Both my Ramshorn and Mystery Snails have pretty much desemated every type of plant I have put in my 29G, with the exception of the Amazon Swords. I know the Swords are pricey at about $4-5 per plant at Petsmart, but it is worth it since they tend to be rugged against snails.


----------



## jones57742 (Sep 8, 2007)

gil_ong said:


> malaysian trumpet snails?


Yes.

TR


----------



## gil_ong (Apr 15, 2008)

so what does the malaysian trumpet snail feed on?


----------



## blcknwitecuban (Apr 17, 2006)

they will feed on leftover food and algae.

my pond snails, ramshorns, and mystery snail never had a problem eating my plants just as long as they have theyre own supply of food. a piece of cucumber or zuchinni will do fine.


----------



## Good Wolf (Mar 5, 2008)

I have MTS in both of my tanks and I rarely see them. I've read that they come out at night but I've watched the tanks many hours after lights out, with the rest of the house dark, and I might see one two at a time. 

They do however clean the left over food from the subtrate and help aerate the sand/gravel which is beneficial to the plants.

I wouldn't buy any. Just got to your local LFS and they will probably tell you they can't get rid of them and you can have any many as you want. At least that is what I found out to be the case after I paid $10 on Aquabid to get 30 of them sent to me.


----------



## paul79 (Aug 2, 2008)

I know this is an oldish thread, but like to help where I can. Pomacea Bridgesii are great snails I have 6, 2 pink, 1 golden, 2 brown and a white one. They never touch my plants, and eat cucumber and fish food. Plus, they love rotting leftovers....


----------



## Ghost Knife (Mar 12, 2008)

paul79 said:


> I know this is an oldish thread, but like to help where I can. Pomacea Bridgesii are great snails I have 6, 2 pink, 1 golden, 2 brown and a white one. They never touch my plants, and eat cucumber and fish food. Plus, they love rotting leftovers....


Oh yeah any snail well dessmiate zuchinni or cucumber, but not til it's been sitting in the water for 2 days.


----------



## Sea-Agg2009 (Aug 2, 2008)

How bad are apple snails?


----------



## trashion (Aug 24, 2007)

Olive Nerites are supposed to go well, too.


----------



## Ghost Knife (Mar 12, 2008)

Sea-Agg2009 said:


> How bad are apple snails?


Apple snails do not eat plants at least in my experience and they avoid vegatables. They mainly eat algae and shrimp pellets. Now Ramshorns will eat anything they can get their suckers on.


----------



## Sea-Agg2009 (Aug 2, 2008)

That's what I thought. The one I had several years ago worked very well with the few plants I had in there.

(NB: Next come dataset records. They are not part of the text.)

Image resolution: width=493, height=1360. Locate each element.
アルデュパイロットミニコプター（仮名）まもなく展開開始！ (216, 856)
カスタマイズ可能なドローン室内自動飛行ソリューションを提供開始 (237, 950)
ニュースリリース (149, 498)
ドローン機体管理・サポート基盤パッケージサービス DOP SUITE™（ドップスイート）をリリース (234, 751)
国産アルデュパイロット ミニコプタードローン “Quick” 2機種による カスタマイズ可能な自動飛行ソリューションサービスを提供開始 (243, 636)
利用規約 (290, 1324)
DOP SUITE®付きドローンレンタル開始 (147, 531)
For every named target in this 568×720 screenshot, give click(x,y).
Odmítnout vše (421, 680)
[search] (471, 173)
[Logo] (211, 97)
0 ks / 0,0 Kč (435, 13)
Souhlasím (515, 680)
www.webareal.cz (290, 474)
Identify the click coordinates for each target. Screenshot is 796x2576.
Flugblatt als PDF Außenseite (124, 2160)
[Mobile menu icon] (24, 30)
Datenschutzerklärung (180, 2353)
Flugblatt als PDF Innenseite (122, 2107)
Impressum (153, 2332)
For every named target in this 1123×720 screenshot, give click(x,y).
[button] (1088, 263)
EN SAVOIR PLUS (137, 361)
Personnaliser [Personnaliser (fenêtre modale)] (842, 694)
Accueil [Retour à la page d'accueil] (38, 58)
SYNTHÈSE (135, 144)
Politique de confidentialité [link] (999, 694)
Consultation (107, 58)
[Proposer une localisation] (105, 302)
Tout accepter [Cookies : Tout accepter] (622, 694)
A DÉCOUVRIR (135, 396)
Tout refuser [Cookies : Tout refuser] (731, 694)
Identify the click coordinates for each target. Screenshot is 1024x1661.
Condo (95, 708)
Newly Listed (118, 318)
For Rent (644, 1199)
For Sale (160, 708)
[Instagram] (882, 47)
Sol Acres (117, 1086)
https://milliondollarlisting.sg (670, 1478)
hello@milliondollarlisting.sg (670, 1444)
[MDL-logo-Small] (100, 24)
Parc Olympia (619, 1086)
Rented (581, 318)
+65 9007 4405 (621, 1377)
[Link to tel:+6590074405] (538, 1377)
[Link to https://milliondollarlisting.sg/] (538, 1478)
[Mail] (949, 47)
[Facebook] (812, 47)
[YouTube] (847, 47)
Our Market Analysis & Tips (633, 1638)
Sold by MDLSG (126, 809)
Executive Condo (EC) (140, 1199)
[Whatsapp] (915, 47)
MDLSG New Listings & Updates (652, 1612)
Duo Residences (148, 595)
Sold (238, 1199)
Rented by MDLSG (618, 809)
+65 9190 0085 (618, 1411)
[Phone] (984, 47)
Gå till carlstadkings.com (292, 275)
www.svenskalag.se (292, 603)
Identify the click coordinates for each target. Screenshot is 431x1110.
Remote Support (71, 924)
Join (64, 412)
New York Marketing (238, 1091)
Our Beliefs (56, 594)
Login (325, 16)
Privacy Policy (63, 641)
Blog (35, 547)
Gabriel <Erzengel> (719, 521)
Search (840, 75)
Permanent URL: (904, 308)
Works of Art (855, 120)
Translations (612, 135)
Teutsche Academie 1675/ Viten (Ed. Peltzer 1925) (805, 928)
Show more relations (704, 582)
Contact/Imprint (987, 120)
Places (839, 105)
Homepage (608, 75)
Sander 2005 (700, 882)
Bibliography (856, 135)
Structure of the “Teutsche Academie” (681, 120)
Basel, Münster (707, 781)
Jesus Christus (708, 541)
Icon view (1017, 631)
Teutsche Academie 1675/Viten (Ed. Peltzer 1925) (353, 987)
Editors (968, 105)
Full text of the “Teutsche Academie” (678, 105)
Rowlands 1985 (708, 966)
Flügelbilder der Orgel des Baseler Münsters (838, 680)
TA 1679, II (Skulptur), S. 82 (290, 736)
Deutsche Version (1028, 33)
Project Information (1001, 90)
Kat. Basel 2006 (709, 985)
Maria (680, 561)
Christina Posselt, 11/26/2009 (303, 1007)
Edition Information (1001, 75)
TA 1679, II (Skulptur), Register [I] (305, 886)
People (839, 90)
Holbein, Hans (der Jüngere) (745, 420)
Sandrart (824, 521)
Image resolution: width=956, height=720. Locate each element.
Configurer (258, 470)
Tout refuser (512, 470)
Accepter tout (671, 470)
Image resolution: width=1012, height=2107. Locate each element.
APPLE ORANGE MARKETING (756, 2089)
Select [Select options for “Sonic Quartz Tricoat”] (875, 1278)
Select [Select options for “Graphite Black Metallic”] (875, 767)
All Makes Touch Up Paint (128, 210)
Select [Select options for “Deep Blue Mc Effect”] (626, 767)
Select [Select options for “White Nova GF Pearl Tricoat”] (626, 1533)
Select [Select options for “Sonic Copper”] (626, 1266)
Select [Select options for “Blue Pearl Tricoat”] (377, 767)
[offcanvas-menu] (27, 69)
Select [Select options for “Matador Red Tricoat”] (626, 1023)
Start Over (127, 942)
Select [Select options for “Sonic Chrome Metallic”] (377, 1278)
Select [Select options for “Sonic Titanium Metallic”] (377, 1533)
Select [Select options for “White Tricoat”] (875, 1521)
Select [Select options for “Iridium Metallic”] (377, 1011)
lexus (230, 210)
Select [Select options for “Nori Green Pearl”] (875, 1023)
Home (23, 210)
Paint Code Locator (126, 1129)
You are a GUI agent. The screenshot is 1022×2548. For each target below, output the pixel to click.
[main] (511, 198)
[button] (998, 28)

Just wanted to make sure I wasn't imagining things.


----------



## justintrask (Jun 29, 2008)

i have a 10G tank with like, 15 apple snails and they are so cool, but i literally need to cause algae to grow, they just eat it up! but they dont bother the plants at all


----------



## Hevach (Aug 3, 2008)

I've got apple and trapdoor snails in my community with plants. They ignore almost everything, but they've been slowly killing off two temple plants, but for some reason those plants were never entirely healthy, and they're probably just eating leaves as they die. I also have nerite snails, which don't bother any of the plants. I have ramshorns in there, too, and I've noticed if I let any of them get very big, they'll start eating some of my plants.


----------